Desde o início da pandemia do novo coronavírus, ficou evidente que o Sars-CoV-2 não era apenas uma versão potencializada do vírus, devido às suas características incomuns. Além da fácil disseminação e dos altos índices de mortalidade, a doença também causa sequelas, das quais muitas ainda são desconhecidas e outras ainda possuem poucas informações. Entre essas sequelas, podemos destacar o surgimento de alterações psicológicas.
O coronavírus pode induzir sequelas psicológicas através da infecção viral no sistema nervoso central ou através da resposta imunológica. Além da possível infiltração cerebral, as citocinas envolvidas na resposta imune do organismo podem causar sintomas neuropsiquiátricos. A extensão deste tipo de sequela ainda não é clara, mas a maioria dos pesquisadores acredita que o efeito neurológico deixado pelo vírus, resulta da falta de oxigenação no cérebro ou surge como através da resposta inflamatória do corpo ao contágio.

--------------------------------

## Enunciado
Transcreva, do texto sobre as sequelas do coronavírus, o trecho que começa com as palavras "O coronavírus pode" e termina com "corpo ao contágio.". As entradas são um material à parte, independente do texto sobre as sequelas do coronavírus.

Dados de localização por coordenadas de pixel:
--------------------------------

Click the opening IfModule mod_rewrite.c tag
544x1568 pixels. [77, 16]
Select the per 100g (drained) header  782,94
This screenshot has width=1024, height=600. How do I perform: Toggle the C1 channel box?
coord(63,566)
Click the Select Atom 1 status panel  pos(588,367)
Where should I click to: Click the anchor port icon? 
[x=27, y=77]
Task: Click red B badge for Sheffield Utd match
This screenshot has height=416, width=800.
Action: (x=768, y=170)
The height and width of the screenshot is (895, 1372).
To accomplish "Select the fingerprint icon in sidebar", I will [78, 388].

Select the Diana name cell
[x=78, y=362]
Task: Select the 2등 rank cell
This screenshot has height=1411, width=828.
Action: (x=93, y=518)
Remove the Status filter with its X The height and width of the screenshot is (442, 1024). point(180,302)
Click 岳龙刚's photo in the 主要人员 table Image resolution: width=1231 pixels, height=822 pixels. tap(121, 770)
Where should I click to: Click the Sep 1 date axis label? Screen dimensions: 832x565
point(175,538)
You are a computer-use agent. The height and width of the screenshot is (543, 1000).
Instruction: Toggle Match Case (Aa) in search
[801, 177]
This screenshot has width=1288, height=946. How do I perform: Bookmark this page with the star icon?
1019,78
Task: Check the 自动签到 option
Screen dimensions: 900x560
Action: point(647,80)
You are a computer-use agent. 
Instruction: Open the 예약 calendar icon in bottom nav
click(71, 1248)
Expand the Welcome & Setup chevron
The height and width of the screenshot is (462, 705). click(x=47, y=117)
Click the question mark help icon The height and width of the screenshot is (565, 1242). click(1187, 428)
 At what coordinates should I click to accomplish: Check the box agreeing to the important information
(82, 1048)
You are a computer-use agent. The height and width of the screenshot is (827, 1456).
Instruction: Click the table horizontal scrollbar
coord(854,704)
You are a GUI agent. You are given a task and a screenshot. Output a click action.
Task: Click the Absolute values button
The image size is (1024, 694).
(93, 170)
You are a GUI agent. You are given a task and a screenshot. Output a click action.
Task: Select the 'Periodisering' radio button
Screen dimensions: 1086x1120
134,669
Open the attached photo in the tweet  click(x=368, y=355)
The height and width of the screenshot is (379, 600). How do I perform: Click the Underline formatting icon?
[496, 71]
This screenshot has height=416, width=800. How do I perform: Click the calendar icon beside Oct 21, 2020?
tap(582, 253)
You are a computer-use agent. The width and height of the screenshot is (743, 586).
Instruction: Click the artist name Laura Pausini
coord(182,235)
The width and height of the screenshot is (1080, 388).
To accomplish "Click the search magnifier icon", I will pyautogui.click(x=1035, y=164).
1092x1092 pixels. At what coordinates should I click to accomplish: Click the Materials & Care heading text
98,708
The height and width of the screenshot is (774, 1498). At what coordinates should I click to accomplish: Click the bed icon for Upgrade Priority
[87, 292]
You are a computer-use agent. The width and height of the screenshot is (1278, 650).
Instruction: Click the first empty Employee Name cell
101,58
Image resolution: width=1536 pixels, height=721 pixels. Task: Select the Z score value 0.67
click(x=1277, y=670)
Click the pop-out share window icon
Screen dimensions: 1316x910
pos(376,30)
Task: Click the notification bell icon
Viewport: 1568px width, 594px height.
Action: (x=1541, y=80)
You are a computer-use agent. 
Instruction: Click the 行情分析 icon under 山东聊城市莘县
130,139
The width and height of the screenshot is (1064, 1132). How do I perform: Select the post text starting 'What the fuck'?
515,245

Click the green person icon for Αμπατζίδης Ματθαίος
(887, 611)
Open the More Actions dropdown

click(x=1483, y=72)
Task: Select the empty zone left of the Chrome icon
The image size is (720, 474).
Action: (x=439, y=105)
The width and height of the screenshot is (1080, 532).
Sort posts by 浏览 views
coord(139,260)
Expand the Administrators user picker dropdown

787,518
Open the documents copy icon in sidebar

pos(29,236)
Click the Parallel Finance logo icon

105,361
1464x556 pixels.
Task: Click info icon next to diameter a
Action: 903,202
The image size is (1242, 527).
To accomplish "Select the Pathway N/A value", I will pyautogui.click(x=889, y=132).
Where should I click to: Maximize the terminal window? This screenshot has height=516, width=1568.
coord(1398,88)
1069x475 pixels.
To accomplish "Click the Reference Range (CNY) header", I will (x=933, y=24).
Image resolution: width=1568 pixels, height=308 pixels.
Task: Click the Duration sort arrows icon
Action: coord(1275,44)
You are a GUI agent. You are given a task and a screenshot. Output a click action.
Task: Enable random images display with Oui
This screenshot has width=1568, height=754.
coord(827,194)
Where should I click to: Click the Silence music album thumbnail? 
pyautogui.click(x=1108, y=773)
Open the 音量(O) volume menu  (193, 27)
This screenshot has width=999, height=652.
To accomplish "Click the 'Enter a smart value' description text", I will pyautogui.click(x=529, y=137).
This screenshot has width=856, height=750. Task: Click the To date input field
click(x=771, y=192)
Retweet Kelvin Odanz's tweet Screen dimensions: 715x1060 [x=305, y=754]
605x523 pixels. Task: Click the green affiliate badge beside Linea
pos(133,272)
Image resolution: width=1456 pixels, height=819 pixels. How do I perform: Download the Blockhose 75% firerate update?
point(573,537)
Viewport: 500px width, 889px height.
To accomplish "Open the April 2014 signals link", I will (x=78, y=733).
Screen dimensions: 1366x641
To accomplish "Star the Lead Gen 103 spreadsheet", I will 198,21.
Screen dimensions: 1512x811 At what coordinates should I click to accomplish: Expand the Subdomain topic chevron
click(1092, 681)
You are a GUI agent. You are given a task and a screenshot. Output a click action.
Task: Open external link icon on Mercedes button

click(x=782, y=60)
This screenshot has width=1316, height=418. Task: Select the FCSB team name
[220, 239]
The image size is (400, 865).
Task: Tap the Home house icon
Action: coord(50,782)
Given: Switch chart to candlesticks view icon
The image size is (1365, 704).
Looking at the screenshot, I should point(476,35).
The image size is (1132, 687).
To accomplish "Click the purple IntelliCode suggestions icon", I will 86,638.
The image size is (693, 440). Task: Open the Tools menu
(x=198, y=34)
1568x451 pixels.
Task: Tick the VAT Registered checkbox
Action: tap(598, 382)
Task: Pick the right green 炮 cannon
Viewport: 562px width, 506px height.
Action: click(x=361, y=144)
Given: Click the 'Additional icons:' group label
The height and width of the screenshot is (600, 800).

--------------------------------

## Resposta
O coronavírus pode induzir sequelas psicológicas através da infecção viral no sistema nervoso central ou através da resposta imunológica. Além da possível infiltração cerebral, as citocinas envolvidas na resposta imune do organismo podem causar sintomas neuropsiquiátricos. A extensão deste tipo de sequela ainda não é clara, mas a maioria dos pesquisadores acredita que o efeito neurológico deixado pelo vírus, resulta da falta de oxigenação no cérebro ou surge como através da resposta inflamatória do corpo ao contágio.